DATA SUPPLIED below:

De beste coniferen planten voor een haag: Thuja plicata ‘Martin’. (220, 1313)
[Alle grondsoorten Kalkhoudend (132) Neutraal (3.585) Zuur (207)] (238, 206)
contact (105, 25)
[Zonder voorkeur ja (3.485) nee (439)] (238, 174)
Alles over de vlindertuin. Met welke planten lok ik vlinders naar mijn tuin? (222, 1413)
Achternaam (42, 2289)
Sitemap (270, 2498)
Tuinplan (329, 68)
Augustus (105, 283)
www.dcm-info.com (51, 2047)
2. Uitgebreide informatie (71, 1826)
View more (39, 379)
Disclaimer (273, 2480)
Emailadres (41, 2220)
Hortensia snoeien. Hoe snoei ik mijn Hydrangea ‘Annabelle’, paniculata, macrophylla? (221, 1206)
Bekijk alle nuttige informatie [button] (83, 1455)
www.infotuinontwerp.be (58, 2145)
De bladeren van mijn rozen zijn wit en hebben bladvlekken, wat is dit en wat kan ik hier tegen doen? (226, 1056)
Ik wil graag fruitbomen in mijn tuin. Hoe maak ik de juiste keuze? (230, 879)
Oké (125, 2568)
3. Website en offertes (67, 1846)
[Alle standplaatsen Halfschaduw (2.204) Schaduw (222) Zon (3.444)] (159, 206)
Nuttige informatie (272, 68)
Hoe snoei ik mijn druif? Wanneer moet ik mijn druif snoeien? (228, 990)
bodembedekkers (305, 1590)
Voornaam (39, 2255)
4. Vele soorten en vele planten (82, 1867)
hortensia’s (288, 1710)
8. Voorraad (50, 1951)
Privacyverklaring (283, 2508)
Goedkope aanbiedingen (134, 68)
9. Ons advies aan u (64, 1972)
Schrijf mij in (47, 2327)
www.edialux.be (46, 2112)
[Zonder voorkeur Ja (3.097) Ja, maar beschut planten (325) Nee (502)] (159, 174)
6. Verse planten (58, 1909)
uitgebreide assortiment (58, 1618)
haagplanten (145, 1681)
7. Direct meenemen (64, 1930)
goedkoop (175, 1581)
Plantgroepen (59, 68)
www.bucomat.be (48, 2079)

End of DATA SUPPLIED.

* **TASK**
Every entry should be output exactly as written, please.

* **SOLUTION FOR THIS TASK**
De beste coniferen planten voor een haag: Thuja plicata ‘Martin’. (220, 1313)
[Alle grondsoorten Kalkhoudend (132) Neutraal (3.585) Zuur (207)] (238, 206)
contact (105, 25)
[Zonder voorkeur ja (3.485) nee (439)] (238, 174)
Alles over de vlindertuin. Met welke planten lok ik vlinders naar mijn tuin? (222, 1413)
Achternaam (42, 2289)
Sitemap (270, 2498)
Tuinplan (329, 68)
Augustus (105, 283)
www.dcm-info.com (51, 2047)
2. Uitgebreide informatie (71, 1826)
View more (39, 379)
Disclaimer (273, 2480)
Emailadres (41, 2220)
Hortensia snoeien. Hoe snoei ik mijn Hydrangea ‘Annabelle’, paniculata, macrophylla? (221, 1206)
Bekijk alle nuttige informatie [button] (83, 1455)
www.infotuinontwerp.be (58, 2145)
De bladeren van mijn rozen zijn wit en hebben bladvlekken, wat is dit en wat kan ik hier tegen doen? (226, 1056)
Ik wil graag fruitbomen in mijn tuin. Hoe maak ik de juiste keuze? (230, 879)
Oké (125, 2568)
3. Website en offertes (67, 1846)
[Alle standplaatsen Halfschaduw (2.204) Schaduw (222) Zon (3.444)] (159, 206)
Nuttige informatie (272, 68)
Hoe snoei ik mijn druif? Wanneer moet ik mijn druif snoeien? (228, 990)
bodembedekkers (305, 1590)
Voornaam (39, 2255)
4. Vele soorten en vele planten (82, 1867)
hortensia’s (288, 1710)
8. Voorraad (50, 1951)
Privacyverklaring (283, 2508)
Goedkope aanbiedingen (134, 68)
9. Ons advies aan u (64, 1972)
Schrijf mij in (47, 2327)
www.edialux.be (46, 2112)
[Zonder voorkeur Ja (3.097) Ja, maar beschut planten (325) Nee (502)] (159, 174)
6. Verse planten (58, 1909)
uitgebreide assortiment (58, 1618)
haagplanten (145, 1681)
7. Direct meenemen (64, 1930)
goedkoop (175, 1581)
Plantgroepen (59, 68)
www.bucomat.be (48, 2079)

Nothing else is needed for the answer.